AbstractCrops genetically modified to produce crystal (Cry) toxins from Bacillus thuringiensis (Bt) for insect control can reduce reliance on conventional insecticides. Evolution of resistance to Bt toxins by insect populations is the primary threat to the continued success of this approach. Resistance of lepidopteran insects to Bt toxins in the Cry1A family commonly entails recessive inheritance and reduced toxin binding to midgut membrane target sites. Analysis of more than a decade of data from studies monitoring resistance to Bt maize and Bt cotton shows that field-evolved resistance was detected in some US populations of Helicoverpa zea, but not in populations of five other major lepidopteran pests from Australia, China, Spain and the USA: Helicoverpa armigera, Heliothis virescens, Ostrinia nubilalis, Pectinophora gossypiella and Sesamia nonagrioides.

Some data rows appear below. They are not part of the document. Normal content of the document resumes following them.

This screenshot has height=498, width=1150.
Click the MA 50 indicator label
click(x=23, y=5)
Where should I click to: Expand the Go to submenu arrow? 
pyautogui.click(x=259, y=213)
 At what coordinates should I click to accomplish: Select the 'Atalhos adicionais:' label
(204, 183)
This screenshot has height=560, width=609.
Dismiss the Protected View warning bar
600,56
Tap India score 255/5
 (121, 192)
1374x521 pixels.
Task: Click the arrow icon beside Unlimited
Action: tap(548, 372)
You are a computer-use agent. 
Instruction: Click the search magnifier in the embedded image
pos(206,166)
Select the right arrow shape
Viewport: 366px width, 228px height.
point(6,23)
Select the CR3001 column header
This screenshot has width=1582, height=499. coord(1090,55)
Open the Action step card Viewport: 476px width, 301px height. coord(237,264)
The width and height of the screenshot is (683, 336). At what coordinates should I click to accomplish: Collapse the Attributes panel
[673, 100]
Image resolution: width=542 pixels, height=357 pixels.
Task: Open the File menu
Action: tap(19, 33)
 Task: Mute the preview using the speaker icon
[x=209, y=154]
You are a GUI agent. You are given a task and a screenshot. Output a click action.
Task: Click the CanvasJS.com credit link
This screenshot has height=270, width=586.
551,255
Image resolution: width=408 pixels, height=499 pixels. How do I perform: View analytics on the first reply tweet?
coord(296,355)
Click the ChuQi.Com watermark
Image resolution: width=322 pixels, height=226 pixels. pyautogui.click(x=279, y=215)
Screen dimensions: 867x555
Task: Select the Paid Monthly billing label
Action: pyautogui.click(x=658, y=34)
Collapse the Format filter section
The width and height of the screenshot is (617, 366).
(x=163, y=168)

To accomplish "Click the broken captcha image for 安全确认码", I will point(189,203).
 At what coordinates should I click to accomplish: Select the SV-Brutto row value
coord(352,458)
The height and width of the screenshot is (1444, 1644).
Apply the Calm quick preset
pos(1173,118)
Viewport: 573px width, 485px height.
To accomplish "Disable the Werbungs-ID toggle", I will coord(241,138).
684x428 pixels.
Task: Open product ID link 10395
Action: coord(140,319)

The resistance of H. zea to the Cry1Ac toxin in Bt cotton has not caused widespread crop failures, in part because insecticide sprays and two-toxin cotton producing Cry2Ab and Cry1Ac have been used to control this pest. Field-evolved resistance also has been reported recently to Bt corn producing Cry1Ab in Busseola fusca in South Africa and to Bt corn producing Cry1P in Spodoptera frugiperda in Puerto Rico.The documented field outcomes are consistent with projections from modelling based on the population genetic principles underlying the refuge strategy. In particular, H. zea was expected to evolve resistance faster than other pests because it has non-recessive inheritance of resistance to Cry1Ac. In other words, the concentration of Cry1Ac is not sufficient to kill a high percentage of hybrid progeny from matings between resistant and susceptible moths. The results suggest that refuges of non-Bt host plants have helped to delay resistance.